TASK OBJECTIVE: Transcribe the whole listing exactly; the images stay out.

MATERIAL PROVIDED:
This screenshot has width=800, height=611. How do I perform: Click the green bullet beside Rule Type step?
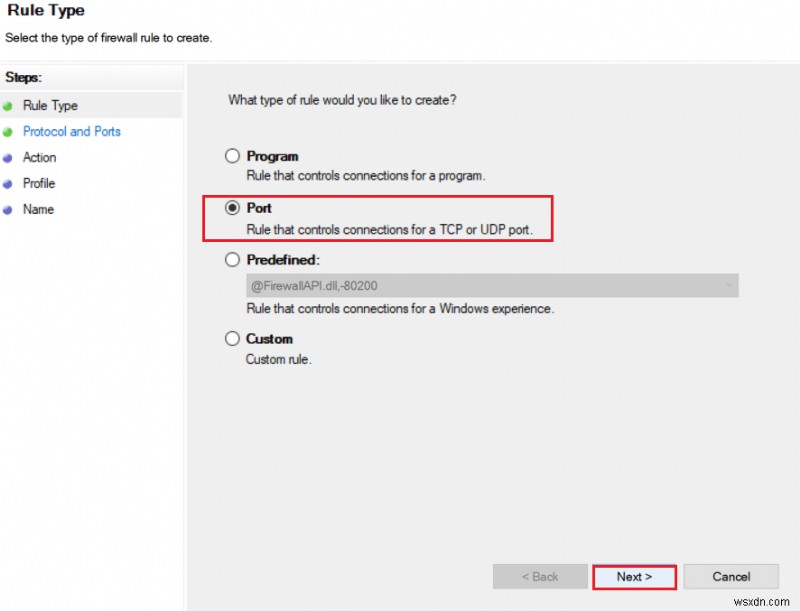(x=8, y=105)
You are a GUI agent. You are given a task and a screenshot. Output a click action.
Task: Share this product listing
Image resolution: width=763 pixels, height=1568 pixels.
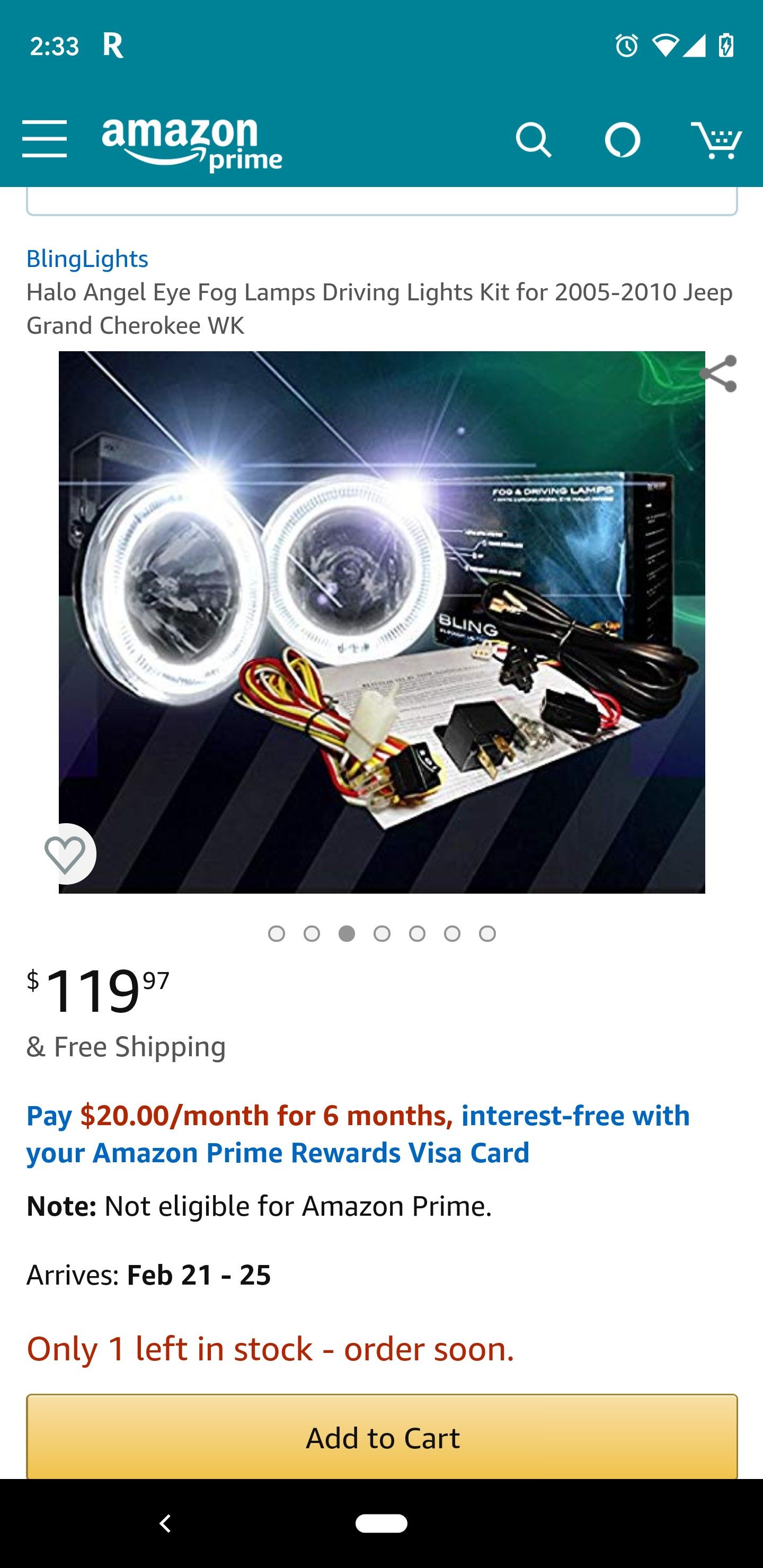[x=718, y=374]
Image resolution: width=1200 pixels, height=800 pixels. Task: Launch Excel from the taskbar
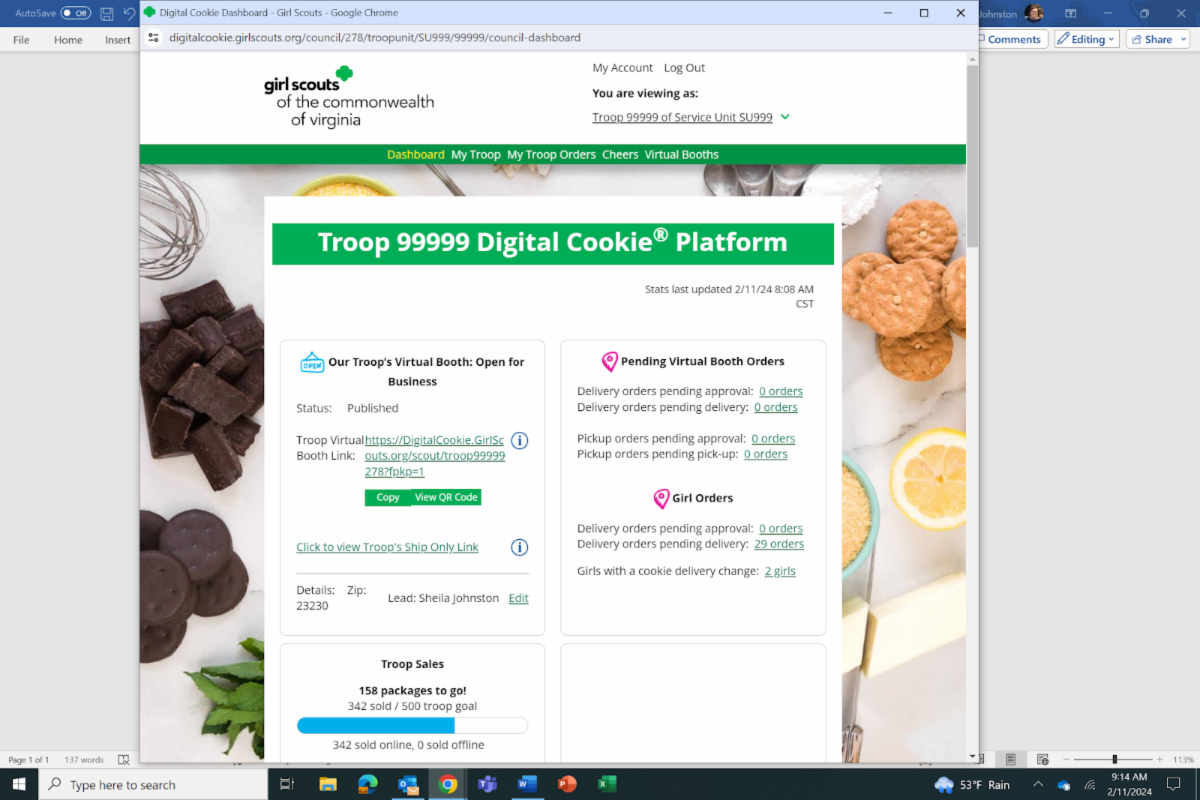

RESPONSE BELOW:
This screenshot has width=800, height=611. How do I perform: Click the green bullet beside Rule Type step?
(x=8, y=105)
You are a GUI agent. You are given a task and a screenshot. Output a click action.
Task: Share this product listing
Image resolution: width=763 pixels, height=1568 pixels.
[x=718, y=374]
Image resolution: width=1200 pixels, height=800 pixels. Task: Launch Excel from the taskbar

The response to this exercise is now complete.